In honour of International Women’s Day, we spoke with Marianne Meed Ward, Burlington Mayor and The Directors College alumna about being a woman in a prominent leadership role. She shares her personal stories of barriers faced as a woman politician, tells us about women who inspire her, and shares her advice for the next generation of women leaders.
Meed Ward is the second woman mayor in Burlington’s history. She explains there are a number of ways being a woman has impacted her priorities and initiatives in the city.
“When I became the mayor that was probably the biggest title I’ve ever had in my life, but I didn’t become a leader the day I got the title. Some people go into politics just to be somebody, to have the title. I can tell you it’s never been about the title for me, it’s always been about how can this position be used to better our community,” says Meed Ward.
When people first think of politics, you may think of arguments, differences, and battles between opposing members.
“I believe politics should be about getting good things done for our community, and that means instead of operating in a combative, competitive environment, really trying to foster a collaborative one,” she adds.

* Work to do:
1 – Repeat word for word the passage of the interview between "Meed Ward is" and "says Meed Ward.", inclusive.
2 – According to the interview, what place does Meed Ward hold among Burlington's mayors?
3 – Decide whether each statement agrees with the interview, and quote the deciding words: (a) Meed Ward is the first woman to serve as mayor of Burlington. (b) Meed Ward says she became a leader on the day she received the title of mayor. (c) Meed Ward wants politics to operate in a collaborative environment.

* Provided data:
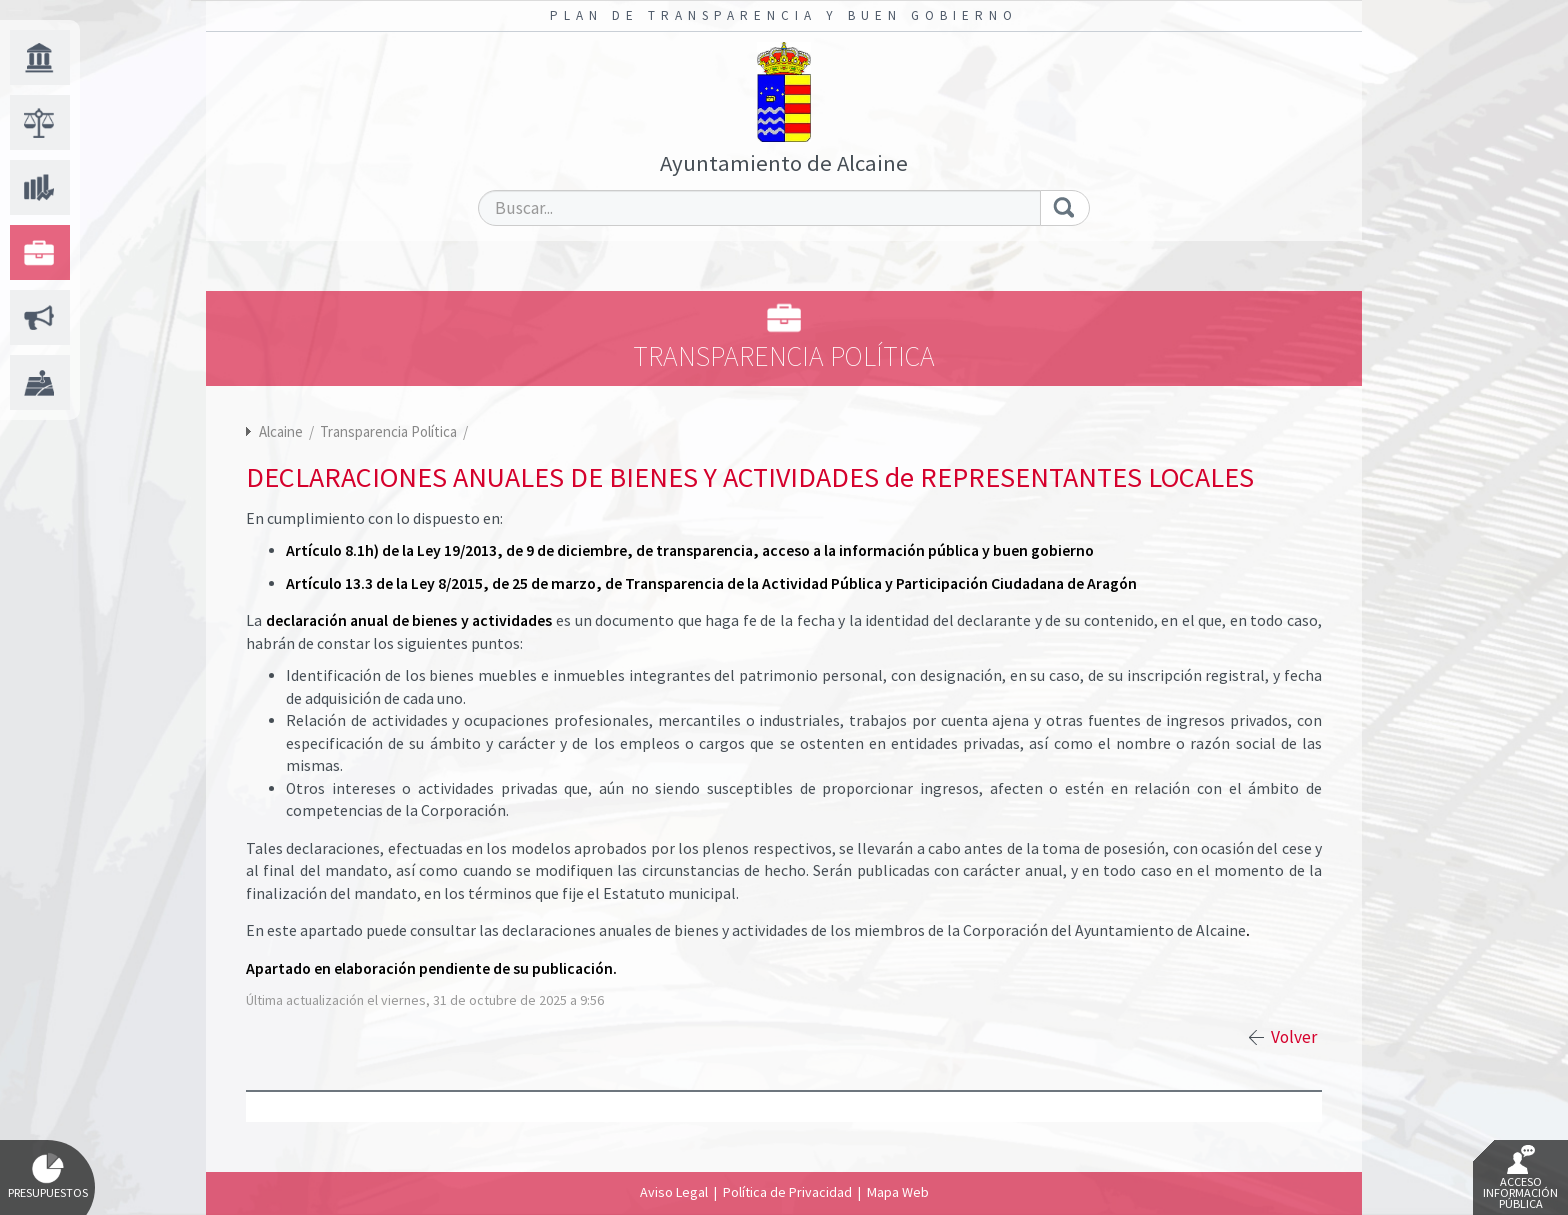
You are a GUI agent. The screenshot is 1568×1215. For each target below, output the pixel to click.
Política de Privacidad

* Outputs by task:
1 –
Meed Ward is the second woman mayor in Burlington’s history. She explains there are a number of ways being a woman has impacted her priorities and initiatives in the city.
“When I became the mayor that was probably the biggest title I’ve ever had in my life, but I didn’t become a leader the day I got the title. Some people go into politics just to be somebody, to have the title. I can tell you it’s never been about the title for me, it’s always been about how can this position be used to better our community,” says Meed Ward.

2 – She is the second woman mayor in Burlington's history.

3 –
(a) No: "Meed Ward is the second woman mayor in Burlington’s history."
(b) No: "I didn’t become a leader the day I got the title."
(c) Yes: "instead of operating in a combative, competitive environment, really trying to foster a collaborative one"